La majorité des personnes jugées sont accusées d’avoir jeté des projectiles contre les forces de l’ordre et d’être venues pour en découdre. Vidéos issues des plateformes Youtube et Dailymotion à l’appui, les avocats dénoncent des «violences policières et manquement au droit». Mais la démonstration tourne au ridicule. Lorsqu’un avocat montre une vidéo de ce qui devrait être l’interpellation de son client, la juge lui répond de manière cinglante ne «voir que des postérieurs».

En effet, il est presque impossible de distinguer les visages des prévenus dans les vidéos, dont aucun avocat n’est en mesure de fournir l’heure et la date exactes. «J’aimerais que ce tribunal s’élève au-dessus de discussion de café du commerce, demande la magistrate. Les preuves que vous avancez ne sont pas datées, le tribunal en tirera les conséquences.»

«Je cherchais mon petit frère»

Le premier prévenu entendu est Stanislas, un étudiant de 20 ans membre de l’Action française, accusé de violence contre des personnes dépositaires de l’autorité publique, et d’avoir dissimulé son visage lors de la manifestation. «Pourquoi, alors que les consignes de dispersion de la manifestation ont été données par les organisateurs, vous ne quittez pas les lieux comme 99% des gens ?», l’interroge la juge.

«Je cherchais mon petit frère avec qui j’étais allé à la manifestation, explique le jeune homme d’une faible voix. Lorsque les policiers ont chargé, j’ai été arrêté.»

«Ce que je vois sur les vidéos de la police, c’est que vous êtes en première ligne face aux CRS, et que vous portiez des lunettes de piscine. Pourquoi venir à une manifestation avec un pull à capuche, des lunettes de piscine et de quoi vous couvrir le visage?», lui rétorque la magistrate. Le prévenu explique alors qu’il craignait des tirs de lacrymogènes et qu’il se tenait près des affrontements par curiosité.

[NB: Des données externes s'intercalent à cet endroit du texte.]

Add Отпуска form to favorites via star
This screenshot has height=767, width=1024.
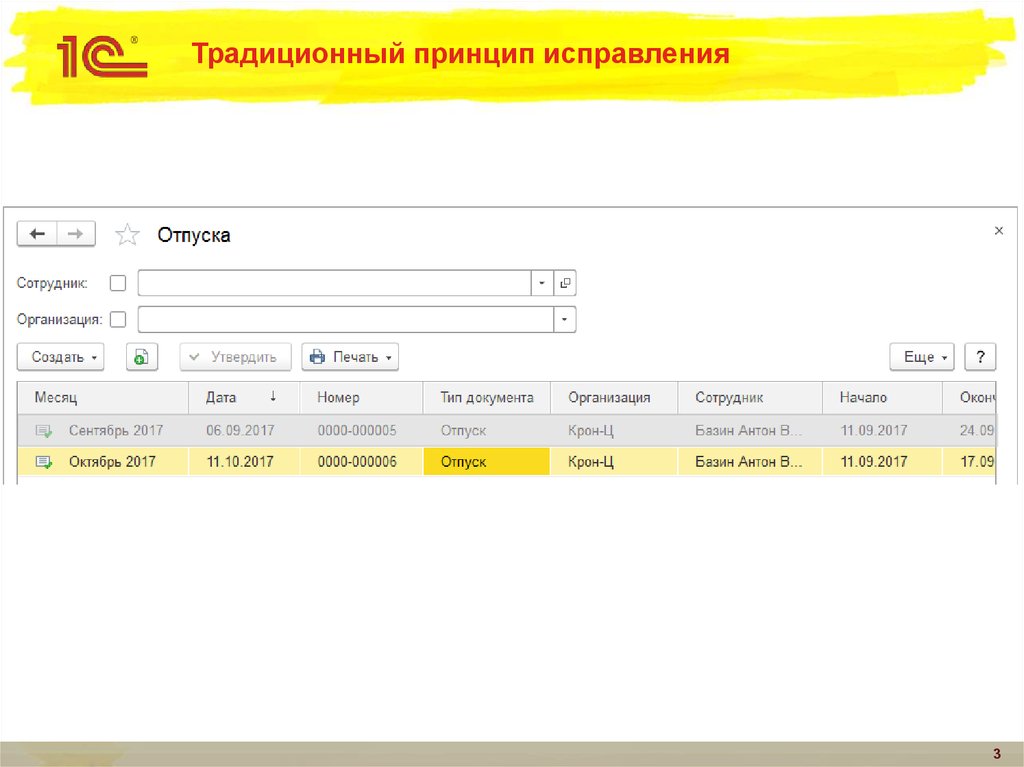(x=127, y=233)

Pour Maître Pichon, l’un des avocats de la défense, cela ne fait pas de doute : «Il y a eu des énormes violations de procédures dans ce dossier. On a interpellé des jeunes qui ont un casier vierge et qui n’ont pas le profil de casseurs. Il s’agit pour l’Etat de faire des exemples.» Un avis que partagent les familles des prévenus. Lorsque le procureur de la République demande à l’encontre de Stanislas quatre mois de prison ferme dans son réquisitoire, la mère du prévenu s’effondre en larmes. «Ce sont ceux qui courent le moins vite qui ont été pris», reconnaît un ami venu assister aux plaidoiries.

Le tribunal a finalement fait preuve de clémence en prononçant deux relaxes et six peines d’amende de 300 euros, bien en-deçà des réquisitions du ministère public, qui avait demandé de la prison ferme pour sept des huit prévenus et du sursis pour le dernier.